WHAT TO PRODUCE
Beneath this instruction is a listing. Transcribe from it only the stretch from the line with "Click the HQS brand text" through the line with "Screen dimensions: 360x360", both end lines included, exactly as written.
== AVAILABLE DATA ==
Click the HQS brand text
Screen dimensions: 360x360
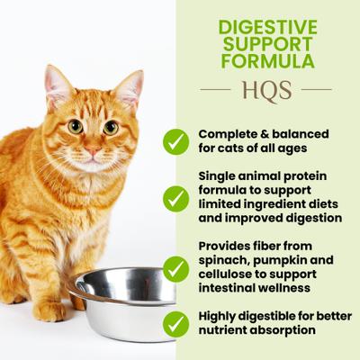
===
== AVAILABLE DATA ==
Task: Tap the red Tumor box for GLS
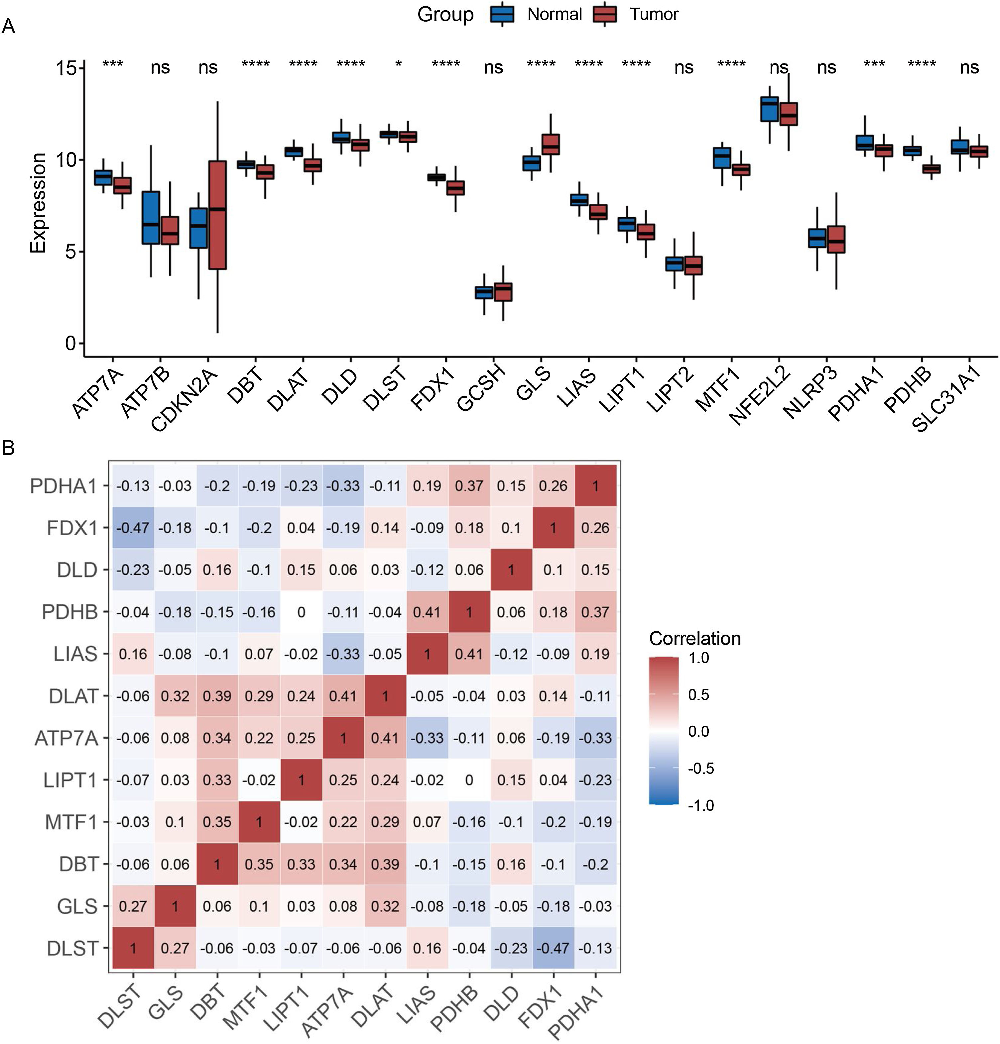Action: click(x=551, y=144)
===
== AVAILABLE DATA ==
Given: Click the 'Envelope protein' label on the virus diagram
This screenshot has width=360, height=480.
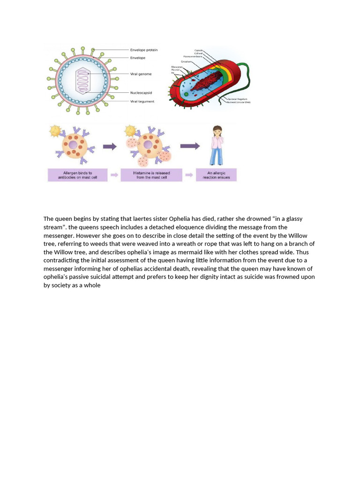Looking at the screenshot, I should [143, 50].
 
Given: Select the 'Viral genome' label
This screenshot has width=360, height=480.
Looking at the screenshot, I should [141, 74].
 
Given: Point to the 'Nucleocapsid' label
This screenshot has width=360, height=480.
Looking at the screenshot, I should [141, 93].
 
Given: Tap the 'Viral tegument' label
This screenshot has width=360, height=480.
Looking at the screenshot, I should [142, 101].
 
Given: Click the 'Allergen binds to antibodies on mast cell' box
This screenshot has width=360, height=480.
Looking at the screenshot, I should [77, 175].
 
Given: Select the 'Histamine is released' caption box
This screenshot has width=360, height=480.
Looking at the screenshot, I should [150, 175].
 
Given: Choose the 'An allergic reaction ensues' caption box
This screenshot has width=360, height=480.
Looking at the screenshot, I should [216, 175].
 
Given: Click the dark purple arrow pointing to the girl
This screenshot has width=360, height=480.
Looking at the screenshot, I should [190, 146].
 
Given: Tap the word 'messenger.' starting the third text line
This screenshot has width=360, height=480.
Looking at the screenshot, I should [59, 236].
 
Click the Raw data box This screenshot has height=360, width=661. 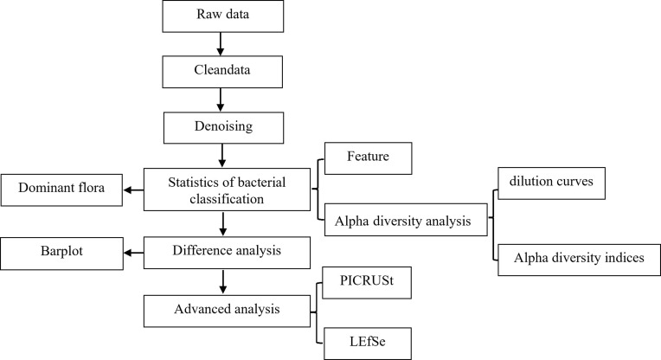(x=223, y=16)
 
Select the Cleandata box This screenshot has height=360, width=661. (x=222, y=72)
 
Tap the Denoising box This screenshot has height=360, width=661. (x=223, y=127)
===
ANSWER SPACE
Click the HQS brand text
Screen dimensions: 360x360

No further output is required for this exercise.